In the embodiment of the present application, in the clustering result of the voiceprint features to be processed, besides the target clustering, an outlier voiceprint feature may exist. The outlier voiceprint feature may correspond to a small section of the long-section stationary voice data, which may cause a distance between the voiceprint feature extracted from the small section and the cosine of the centroid to be far, and since the fourth voice data is extracted using a sliding window, a voice segment corresponding to the outlier voiceprint feature may be repeated with a voice segment corresponding to the target cluster, and in order to preserve the voice signal as much as possible, only a voice segment that is not repeated and corresponds to the outlier voiceprint feature may be removed. Thereby processing to obtain clean and effective voice data.
As an example, fig. 4 is a flowchart illustrating a specific implementation manner of a method for detecting validity of a voiceprint feature provided in an embodiment of the present application.
As shown in fig. 4, the voiceprint features can be extracted through a sliding window, then the voiceprint features are subjected to spectral clustering to obtain a maximum class, and then the validity detection is realized by calculating the cosine distance between each voiceprint feature in the maximum class and the centroid. When the extracted voiceprint features are determined to be valid, the voice segments corresponding to the outlier voiceprint features can be removed, and valid voice is output. When it is determined that the extracted voiceprint features are not valid, the process can end.
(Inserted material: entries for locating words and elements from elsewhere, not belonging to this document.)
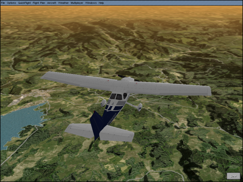Screen dimensions: 243x182
Task: Click the airplane's propeller nose
Action: click(127, 79)
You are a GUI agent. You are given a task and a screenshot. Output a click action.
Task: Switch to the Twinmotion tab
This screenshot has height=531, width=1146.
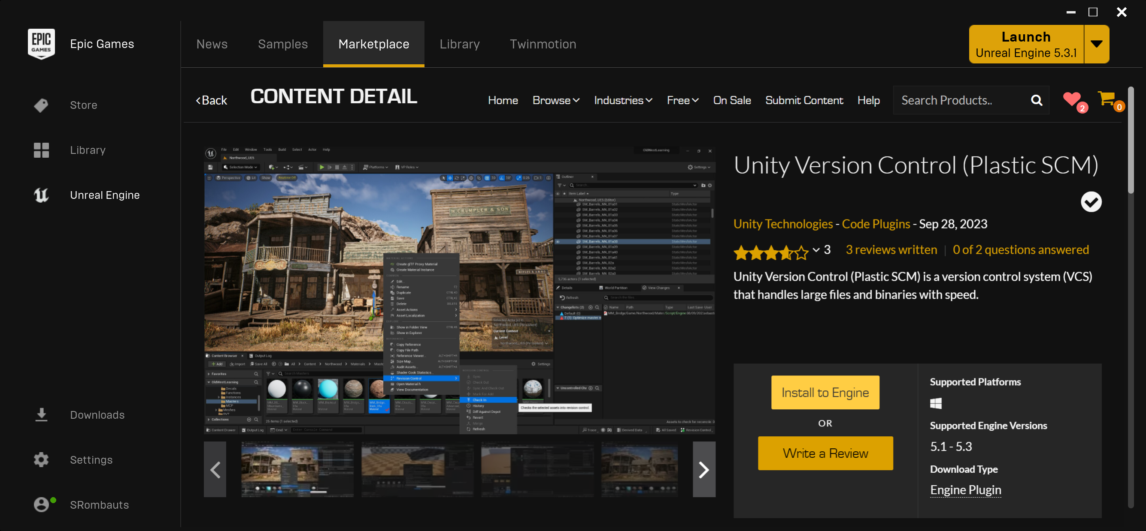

Based on the same principle as the method shown in fig. 1, fig. 5 shows a schematic structural diagram of an apparatus for detecting validity of a voiceprint feature provided by an embodiment of the present application, and as shown in fig. 5, the apparatus 20 for detecting validity of a voiceprint feature may include:
the clustering module 210 is configured to perform clustering processing on the voiceprint features to be processed to obtain target clusters, where a ratio of the voiceprint features in the target clusters to the voiceprint features to be processed is greater than a preset value;
and the validity detection module 220 is configured to determine validity of the voiceprint to be processed based on whether a voiceprint feature whose distance from the centroid of the target cluster is not less than a preset distance exists in the target cluster.
The device provided by the embodiment of the application obtains the target cluster by clustering the voiceprint features to be processed, and determines the effectiveness of the voiceprint to be processed based on whether the voiceprint features with the distance from the centroid of the target cluster not less than the preset distance exist in the target cluster. Based on the scheme, the voiceprint feature effectiveness can be detected, and the voiceprint feature effectiveness for identity recognition is guaranteed, so that a basis can be provided for improving the voiceprint recognition effect.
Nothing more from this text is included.